Uploading 200GB of files to S3
What's the best way to upload 200GB tar.gz files to S3 in Linux? On researching I found that S3 limit on objects has been increased to 5TB and came to know about the multi part upload mechanism to speed uploads. I found a python script boto which might help on this. Could someone shed more light on this topic?
Don't upload it. Post it. http://aws.amazon.com/importexport/
Amazon offer a service where you send them portable media, and they upload the data for you, from their fast backbone.

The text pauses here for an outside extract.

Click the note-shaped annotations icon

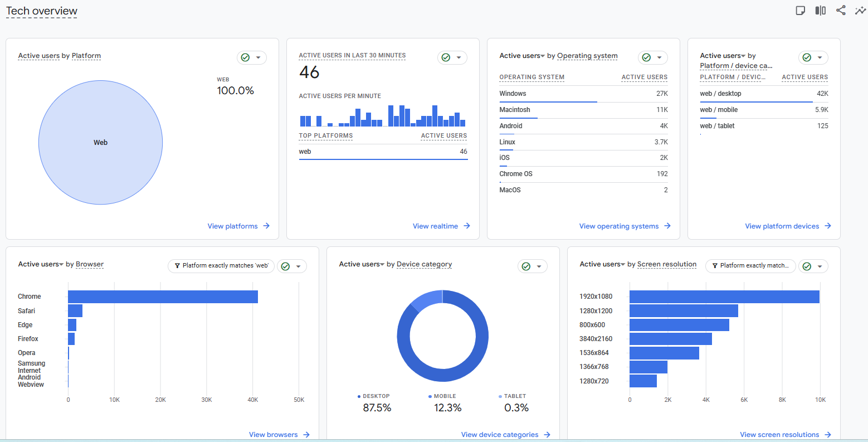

If you're really hellbent on doing it yourself, grab a copy of S3cmd and do s3cmd sync
.
"Never underestimate the bandwidth of a station wagon full of tapes hurtling down the highway." - Andrew S Tanenbaum
Edit: If you really want to be able to chunk the file upload, I suggest you do the following.
- Get hold of an AWS EC2 instance with enough ephemeral storage to hold the files you want to upload.
- Use GNU Split to divide the files into smaller chunks.
- Upload the chunks to your temporary EC2 instance.
- Reassemble the chunks with the split option to reaassemble.
- Upload the chunks to S3 from EC2 (blindingly fast!)
- Shutdown the EC2 instance, but keep it handy.
Thanks for your reply and options tom.I got was able to achieve a 20gb upload to s3 using mulipart upload.I needed python 2.5> + boto library + s3_mulitpart python script to do the upload. My references where
- http://code.google.com/p/boto/ - boto ( used 2.1.1)
- http://www.elastician.com/2010/12/s3-multipart-upload-in-boto.html : mulipart upload using boto.
- http://bcbio.wordpress.com/2011/04/10/parallel-upload-to-amazon-s3-with-python-boto-and-multiprocessing/ : parallel upload to Amazon S3 script
Hope these are useful.
Prem